Can anyone give me some helpful info about this? I believe Ava has this. Poor thing just itches and itches and she has got these patches on her belly, black dots almost. It's not raised but it's red. I put some of the Penetan Creme on it that I use for her lips and that seemed to help *A LOT* but she is still scratching like crazy. I bathe her with a flea shampoo and apply K9 Advantix, vacuum every other day not too mention just had my carpets steamed cleaned. I don't know what else to do for her. Should I try giving her a supplement in her food? Any thoughts and info from anyone else who has gone thru this would be greatly appreciated.


----------



## gsdlove212 (Feb 3, 2006)

My senior girl Shadow has a severe allergy to fleas...before we got it under control, it was a rough time. She would lose huge spots of furr and her skin would always be red and inflamed. Once she even got a severe infection. We tried all sorts of flea meds, the only one that has really really worked is Comfortis. No fleas= no problems for Shadow. Before the Comfortis, we tried everything under the sun...we also gave Benadryl and even cortizone shots when she was really bad. Hang in there...find something to kill the fleas, give her proper dosage of Benadryl to help with the itchies...


----------



## natalie559 (Feb 4, 2005)

Did you know that FAD is the # 1 cause of allergy in dogs? It is very common and I suspect it is a main cause of itchiness- more so than environment or food.

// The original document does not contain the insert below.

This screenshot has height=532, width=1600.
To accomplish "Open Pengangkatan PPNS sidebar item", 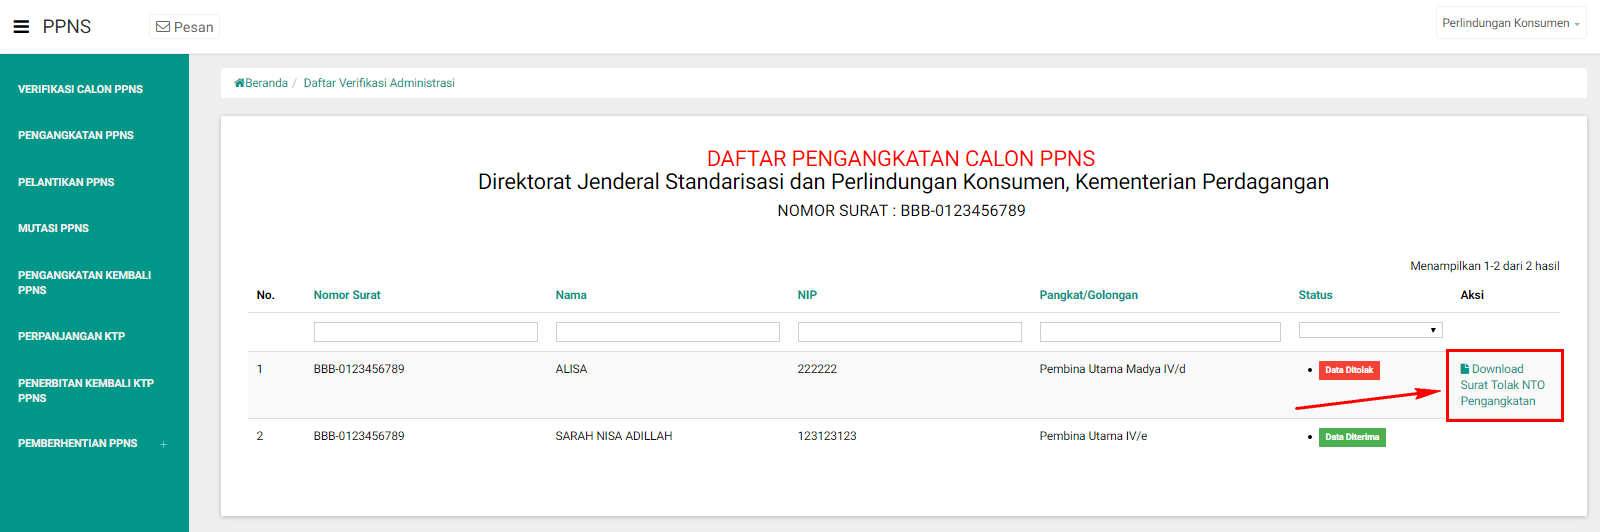I will click(x=76, y=135).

Ava sounds a lot like my Penny who also has suspected FAD. I say suspected as she did have a blood allergy test done which included flea, but they only tested whole flea not flea saliva which is what they are allergic to giving inconclusive results for that allergen. But her symptoms were very characteristic of FAD.

We struggled for a long while, trying all types of things to help. We also gave her allergy shots as she had tested positive for environmental things. But she still itched. Sometimes not as much, other times a lot- but always itchy.

Met and started going to different vet who suggested trying comfortis for flea control. She said she had seen remarkable improvements in her FAD patients when they started it. So we decided to give it a try and it has been the best thing I have ever tried for Penny. Which is HUGE as any allergy sufferer knows! Her itching has been dramatically reduced and her coat is thickening.

What frustrates me is that I cannot find a flea on Penny. I search and comb and look and nothing. But for those who suffer from FAD it can only be one flea. The vet told me that comfortis doesn't allow the flea to inject its saliva and that's why it's so effective. I haven't been able to back that statement up in my research though but what I did read was that comfortis can kill the flea within 30 min while advantix and frontline can take 12 hours- that's a lot of time for the flea to bite and do damage. 

I read the reviews on was it 800 pet meds and others tell stories very similar to mine~ itchy with hair falling out then better. It was encouraging to us.

You mentioned flea shampoo and advantix~ I think the flea shampoo would wash off the advantix so that may be part of the issue. Also if the skin is damaged a topical is harder to absorb and redistribute properly. With comfortis you can wash as much as necessary and it isn't going away. That is a great advantage to us as bathing really helps soothe the skin and wash the environment away.

Do you actually have a flea problem or just all the symptoms of a problem?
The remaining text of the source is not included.